The thing about Jaws is it’s one of the greatest movies ever made. So, when someone decides to make a big table that does Jaws things loudly and repeatedly, I’m all in.

Luckily, that’s exactly what we’re getting from pinball machine manufacturer Stern. The latest license from the folks behind Jurassic Park and Godzilla and countless other pinball classics got announced last week, and was available for hands-on play at CES 2024.

After a brief hands-on session, my verdict is that Jaws is still great, and anything that reminds us of the greatness of Jaws is also cool.
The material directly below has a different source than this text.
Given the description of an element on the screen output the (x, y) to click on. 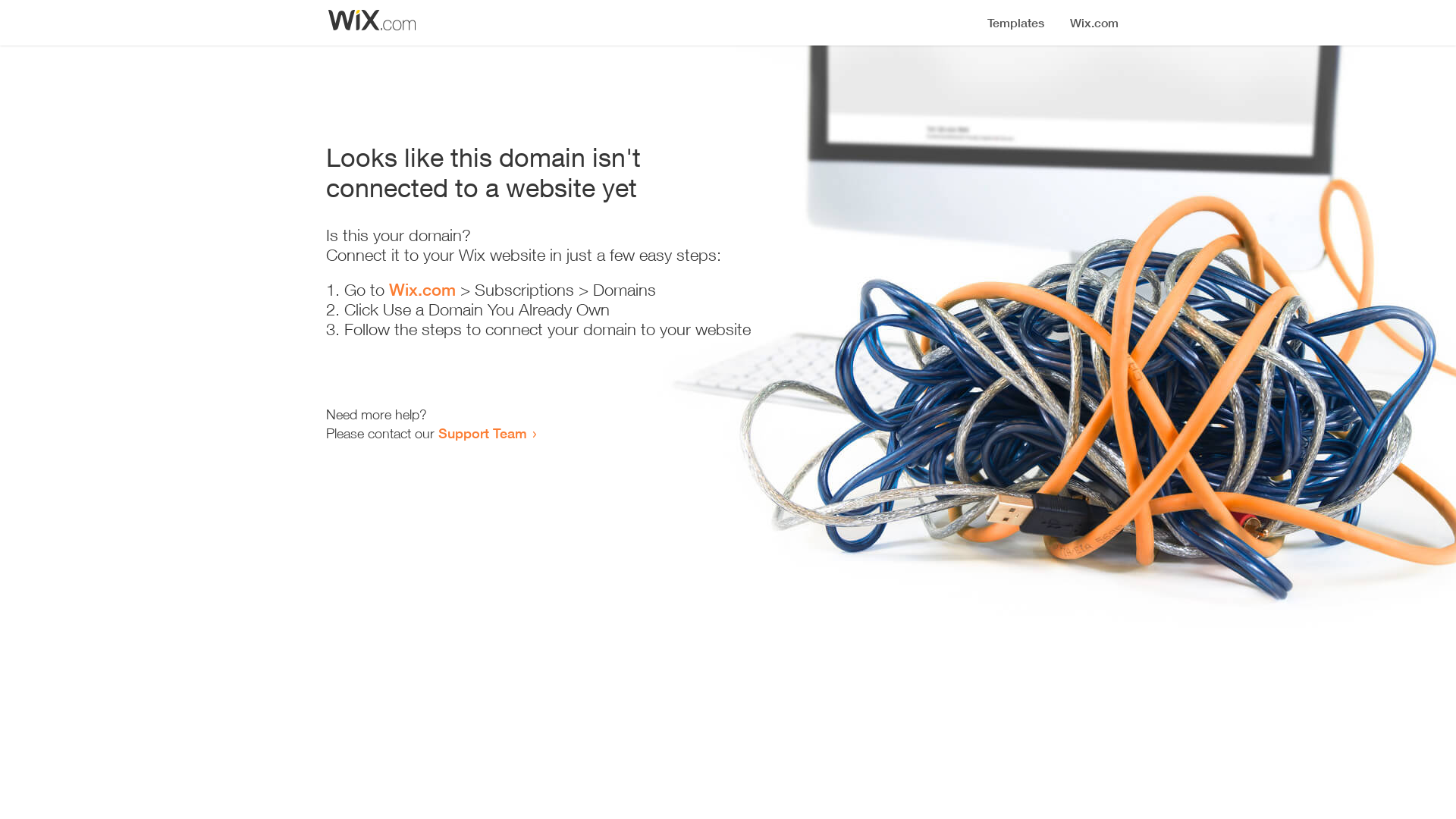
Support Team Element type: text (482, 432)
Wix.com Element type: text (422, 289)
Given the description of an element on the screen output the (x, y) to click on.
It’s a pinball shark, there has to be a twist

I have to be clear about something up front: I’m more of a Jaws guy than a pinball guy. I’ll indulge in the odd game or two at a bar every blue moon, but video games are more my bag.

So it’s hard for me to critically evaluate Jaws as a pinball game. My time with it was brief and took place on a cacophonous show floor where learning the mechanics involved was next to impossible. It’s got all kinds of flippers, spinners and ramps and other things that make pinball fun. That much I can tell you.
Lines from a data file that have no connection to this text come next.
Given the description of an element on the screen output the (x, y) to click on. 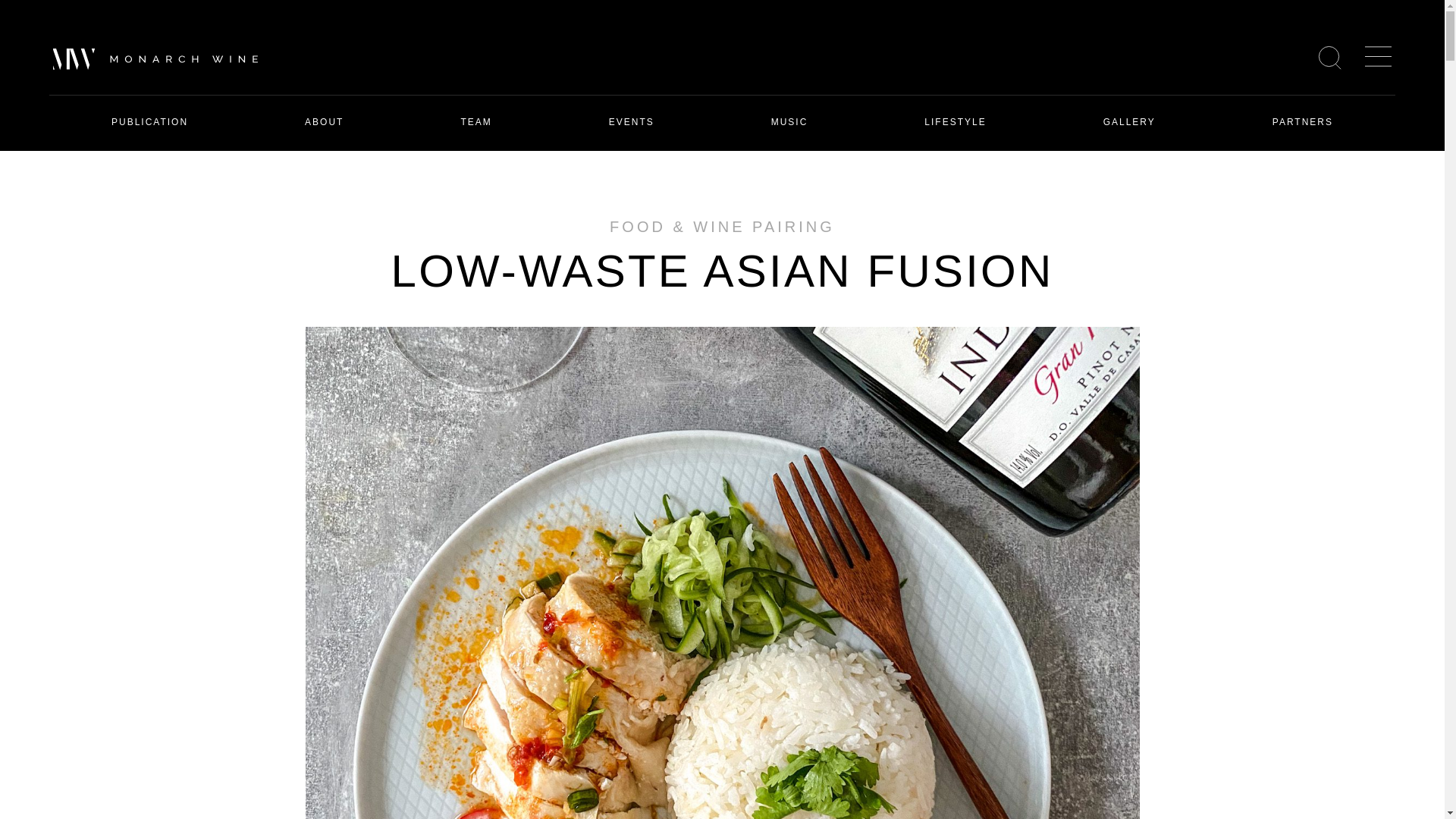
TEAM (475, 121)
LIFESTYLE (954, 121)
GALLERY (1129, 121)
PUBLICATION (149, 121)
PARTNERS (1302, 121)
MUSIC (789, 121)
EVENTS (631, 121)
ABOUT (323, 121)
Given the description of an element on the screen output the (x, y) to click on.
I can also tell you that the shark emerges from the top of the playing field to wreak havoc, and that’s rad. This happened often enough to be fun but not so often that it got old.

Jaws pinball table

There’s a lot going on here.
Credit: Stern

Perhaps more importantly, the Jaws side of Jaws is respectful to the original. John Williams’ iconic score is included, as are beautiful portraits of Robert Shaw and Richard Dreyfuss. They actually got Dreyfuss to record some new voiceover for the game, too, though I couldn’t exactly hear it. Did I mention the CES show floor is noisy?

Still, the play field is immensely fun to look at. Quint’s boat, the Orca, is included, as are references to the film’s July 4th setting and various kinds of sharks for all the finheads out there. It’s a delight.

Now for the bad news: Jaws costs a lot of money if you want to actually own it. It starts at $6,999 for the starter edition and goes all the way up to $12,999 for all the bells and whistles (which I was told are cosmetic in nature and don’t affect gameplay).

I can’t exactly recommend the table at that price point, but maybe you have a friend who owns a pinball arcade, or a movie fan with space in their garage. Kindly and gently cajole them into buying it. Just don’t yell to the neighbors about it, or you’ll have a panic on your hands.